Requirement to Prove Device Capability
[9] The Crown provided to me two decisions from the Ontario Court of Appeal that were released on the same day, R. v. Pizzuro, [2013] O.J. No. 4299, and R. v. Kazemi, 2013 ONCA 585, [2013] O.J. No. 4300. Both decisions addressed the appellant's argument that the Crown must prove that the device in a driver's hand is a wireless communications device that is capable of sending or receiving signals. In my view, the Crown does not have to prove this fact as an essential element of the offence. This is clear from R. v. Pizzuro, supra at paragraphs 11 - 13:
The significant challenge for law enforcement is readily apparent. There can be no doubt that s. 78.1(1) was targeted principally at cell phones. Observing a driver holding or using a cell phone while driving would not be enough if this requirement existed. For each case, the police would also have to find ways to immediately acquire and test the cell phone in order to determine that it was capable of receiving or transmitting. I do not think that the legislature would have intended such a burden to be imposed by a section that is otherwise designed to operate in a simple and straightforward way.

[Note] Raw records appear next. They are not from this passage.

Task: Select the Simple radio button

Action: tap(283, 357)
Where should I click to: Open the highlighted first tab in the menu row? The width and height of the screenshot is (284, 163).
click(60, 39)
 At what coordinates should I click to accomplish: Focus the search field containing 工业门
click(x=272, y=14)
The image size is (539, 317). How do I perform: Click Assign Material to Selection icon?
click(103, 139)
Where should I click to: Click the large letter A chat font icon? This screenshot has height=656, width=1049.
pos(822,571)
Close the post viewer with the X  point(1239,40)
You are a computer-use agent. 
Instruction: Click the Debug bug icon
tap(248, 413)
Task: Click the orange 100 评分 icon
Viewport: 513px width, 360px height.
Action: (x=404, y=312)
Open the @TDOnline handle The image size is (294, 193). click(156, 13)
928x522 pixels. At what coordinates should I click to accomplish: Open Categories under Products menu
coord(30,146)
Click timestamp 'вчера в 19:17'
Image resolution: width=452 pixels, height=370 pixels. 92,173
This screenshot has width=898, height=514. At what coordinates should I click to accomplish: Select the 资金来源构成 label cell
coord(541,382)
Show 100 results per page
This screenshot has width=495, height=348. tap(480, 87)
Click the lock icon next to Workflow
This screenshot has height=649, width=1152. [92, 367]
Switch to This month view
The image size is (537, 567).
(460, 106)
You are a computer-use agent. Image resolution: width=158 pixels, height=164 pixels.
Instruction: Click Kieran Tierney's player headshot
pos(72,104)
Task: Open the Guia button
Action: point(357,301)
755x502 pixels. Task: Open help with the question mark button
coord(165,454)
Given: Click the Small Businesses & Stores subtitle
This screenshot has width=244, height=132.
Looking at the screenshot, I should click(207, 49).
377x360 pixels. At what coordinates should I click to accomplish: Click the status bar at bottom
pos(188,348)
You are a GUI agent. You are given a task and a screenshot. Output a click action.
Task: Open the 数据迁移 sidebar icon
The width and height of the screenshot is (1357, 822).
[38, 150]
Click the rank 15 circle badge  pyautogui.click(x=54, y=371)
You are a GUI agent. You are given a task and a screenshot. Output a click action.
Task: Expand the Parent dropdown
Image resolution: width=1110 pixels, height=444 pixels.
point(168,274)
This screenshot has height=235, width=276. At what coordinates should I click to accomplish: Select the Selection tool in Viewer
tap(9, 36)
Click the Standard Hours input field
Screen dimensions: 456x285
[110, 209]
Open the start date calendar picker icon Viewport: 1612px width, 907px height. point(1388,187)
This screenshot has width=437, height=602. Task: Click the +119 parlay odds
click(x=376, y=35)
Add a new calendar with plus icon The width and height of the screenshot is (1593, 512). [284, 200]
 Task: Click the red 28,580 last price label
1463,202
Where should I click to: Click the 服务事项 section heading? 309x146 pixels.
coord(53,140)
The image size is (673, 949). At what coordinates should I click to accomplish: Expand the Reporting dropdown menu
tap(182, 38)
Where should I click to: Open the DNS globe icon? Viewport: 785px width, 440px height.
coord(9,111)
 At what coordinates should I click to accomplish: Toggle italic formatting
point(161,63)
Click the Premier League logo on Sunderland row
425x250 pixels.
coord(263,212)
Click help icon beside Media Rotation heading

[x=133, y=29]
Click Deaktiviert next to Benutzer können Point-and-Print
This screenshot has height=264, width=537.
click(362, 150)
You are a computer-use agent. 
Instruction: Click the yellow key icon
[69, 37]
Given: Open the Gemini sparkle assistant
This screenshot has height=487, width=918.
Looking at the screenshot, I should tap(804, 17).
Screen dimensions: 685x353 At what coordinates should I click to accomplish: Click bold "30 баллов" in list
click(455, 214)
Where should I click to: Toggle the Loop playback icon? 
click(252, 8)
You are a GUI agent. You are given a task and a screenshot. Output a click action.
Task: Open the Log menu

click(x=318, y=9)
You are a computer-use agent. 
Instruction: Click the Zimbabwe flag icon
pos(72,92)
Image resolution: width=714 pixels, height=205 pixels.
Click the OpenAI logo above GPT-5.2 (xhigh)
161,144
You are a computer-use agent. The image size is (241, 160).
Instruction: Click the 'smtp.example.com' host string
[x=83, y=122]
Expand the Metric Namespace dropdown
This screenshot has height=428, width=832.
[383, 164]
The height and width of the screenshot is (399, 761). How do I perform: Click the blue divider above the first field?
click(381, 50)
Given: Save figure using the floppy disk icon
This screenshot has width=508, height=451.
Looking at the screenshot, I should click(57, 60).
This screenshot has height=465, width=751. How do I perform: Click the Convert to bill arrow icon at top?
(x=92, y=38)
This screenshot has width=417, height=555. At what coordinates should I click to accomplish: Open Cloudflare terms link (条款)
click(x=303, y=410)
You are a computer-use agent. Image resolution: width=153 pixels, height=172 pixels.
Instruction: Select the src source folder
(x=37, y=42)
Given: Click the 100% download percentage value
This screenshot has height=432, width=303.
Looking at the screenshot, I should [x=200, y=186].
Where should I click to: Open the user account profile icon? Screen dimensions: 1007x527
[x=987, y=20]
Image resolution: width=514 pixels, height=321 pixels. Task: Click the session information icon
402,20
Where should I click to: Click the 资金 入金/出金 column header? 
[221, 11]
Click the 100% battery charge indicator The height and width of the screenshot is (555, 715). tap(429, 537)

It would also be unreasonable for prosecution where, for example, the charge is using a cell phone while driving, to require the Crown, once it has proven the use of a cell phone to communicate, to also prove that the cell phone that was being used to communicate is capable of doing so is unnecessary. It would be unreasonable to read s. 78.1(1) to impose such a burden.
Finally, the legislative purpose of s. 78.1(1) must be considered. In R. v. Kazemi, (and that is a case released simultaneously) this court described that the purpose as ensuring road safety and driver attentiveness to driving. It is best served by applying the requirement that the device be capable of receiving or transmitting only to prescribed devices, but not to cell phones. Road safety and driver attentiveness to driving are best achieved by entirely prohibiting a driver from holding or using a cell phone while driving. To hold out the possibility that the driver may escape the prohibition because the cell phone is not shown to be capable of communicating, however temporarily, is to tempt the driver to a course of conduct that risks undermining these objectives.
Officer's Observations
[10] As I have already stated, the submissions made to me today were made to the trial judge. The appellant argued that there was not enough detail provided by the officer. The Justice of the Peace found as a fact that the appellant did have a cell phone in his hand. The Justice of the Peace said in his or her reasons that the officer observed the appellant holding a cell phone. The officer testified that the cell phone was, "In his right hand to his right ear." The officer observed his lips moving and his head nodding.
[11] Although the officer did not provide extensive detail as to the type of iPhone or cell phone he did provide 'some' detail. The following exchange occurred:
Q. So, if I was – suggested to you that at this point that it actually appeared to be a cell phone, could that be a correct assumption?
A. To me it looked like a cell phone.
Q. A cell phone yet that you can't describe, correct?
A. An electronic communication device, black in colour.
Q. Can you tell me if it has a keypad or not?
A. It was – I saw the back of the phone. It was black because at that – at the – at the point I arrived at the vehicle he placed it away from my view.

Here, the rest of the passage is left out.